Luna's evidence analysis
Evidence files you upload to a review — PDFs, spreadsheets, screenshots — are stored and attached to the review record, and image-format evidence is embedded directly into the compliance certificate. However, Luna's recommendations are generated from structured account data (employment status, usage patterns, access levels, role alignment, entitlement details) rather than from reading uploaded document files. If you have specific access decisions that require document context, include your reasoning in the notes field alongside your decision — this becomes part of the permanent record.
What reviewers should know about accepting Luna suggestions
A few important points:
Accepting a suggestion is not bypassing the review. The reviewer's decision — whether they agreed with Luna or overrode it — is what gets recorded. Luna assists; the reviewer is responsible.
Luna can be wrong. The auto-approve bucket is Luna's best guess, not a guarantee. Reviewers should scan even the auto-approve list and override where their knowledge contradicts the signal.

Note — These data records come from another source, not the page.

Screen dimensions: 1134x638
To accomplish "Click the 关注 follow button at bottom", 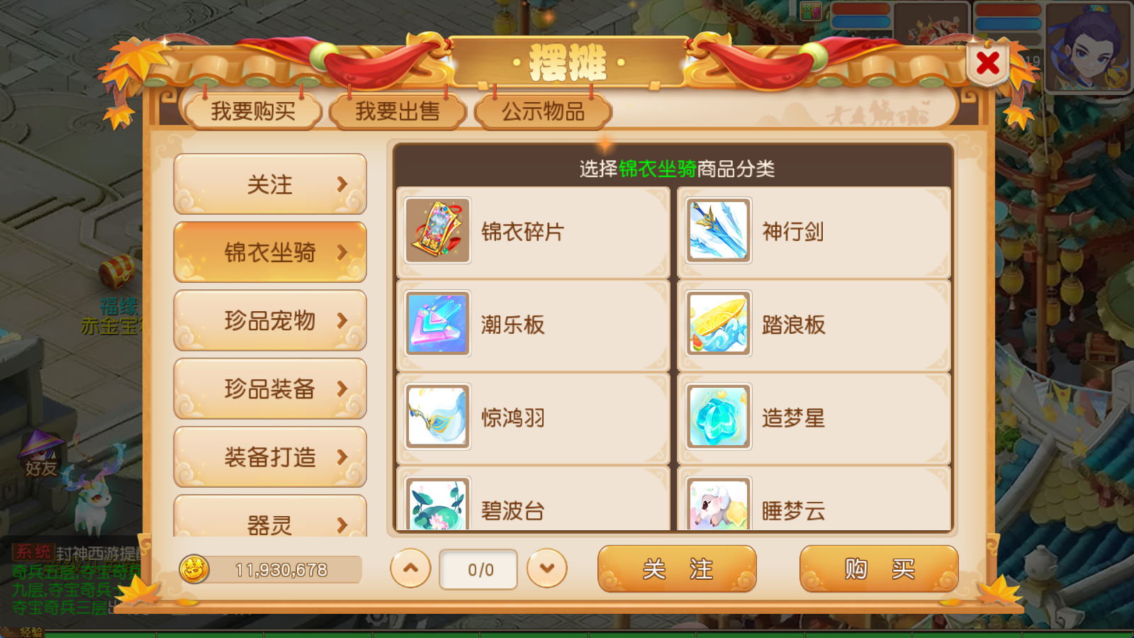I will coord(677,569).
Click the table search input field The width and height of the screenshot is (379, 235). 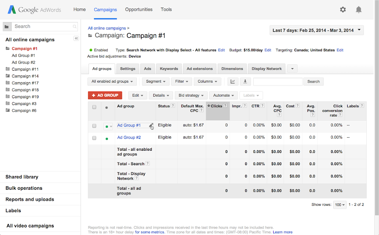coord(278,81)
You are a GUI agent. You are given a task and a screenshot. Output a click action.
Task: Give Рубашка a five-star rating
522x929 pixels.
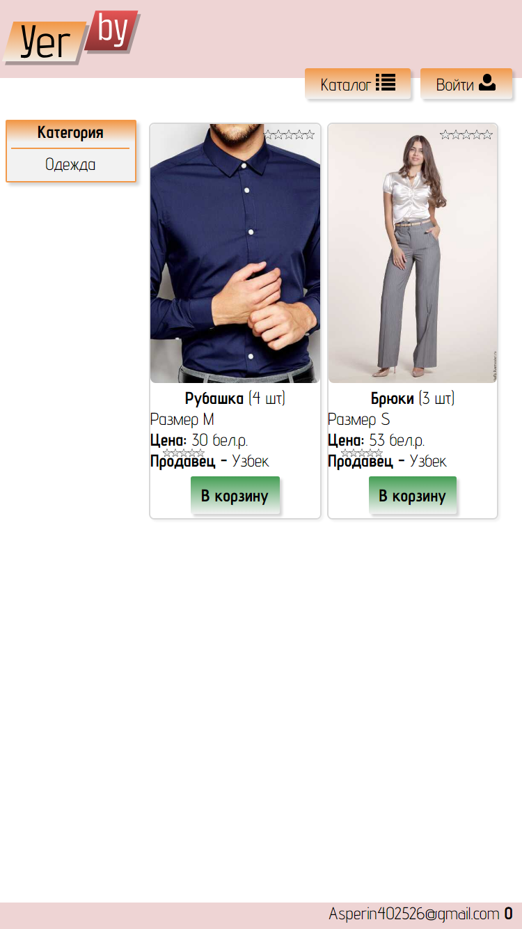point(310,135)
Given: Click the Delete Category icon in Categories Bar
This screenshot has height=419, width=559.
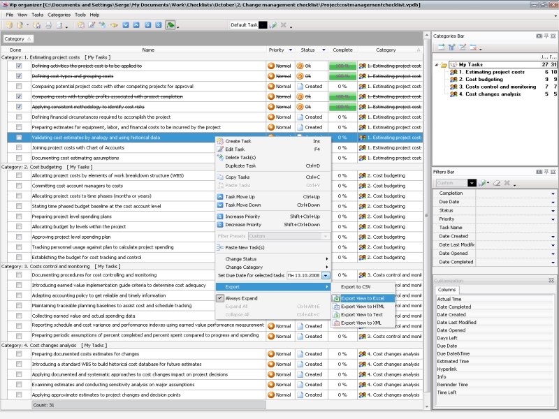Looking at the screenshot, I should pyautogui.click(x=473, y=47).
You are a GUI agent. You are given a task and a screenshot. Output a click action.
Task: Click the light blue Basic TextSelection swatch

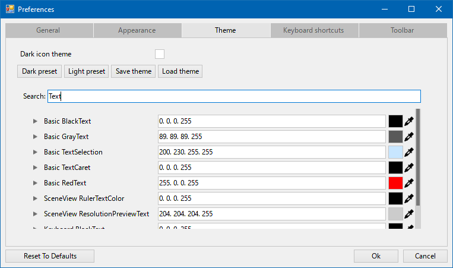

Luna's reasoning is always visible. Before accepting or rejecting a suggestion, reviewers can read exactly what signals drove it. "Last accessed 11 months ago, access level exceeds job role" is more useful than just a "reject" label.
Needs-review accounts deserve attention. Luna deliberately withholds a recommendation when the signals are mixed or data is incomplete. These are the accounts most likely to contain genuine access problems or unusual situations.
For admins: Luna and reviewer accountability
Luna suggestions are generated per account set, which means each reviewer gets recommendations tailored to the specific accounts they're responsible for. Admins can see — in the review detail view — which accounts had Luna suggestions and how reviewers responded (accepted or overrode), giving visibility into where human judgment diverged from the AI's read.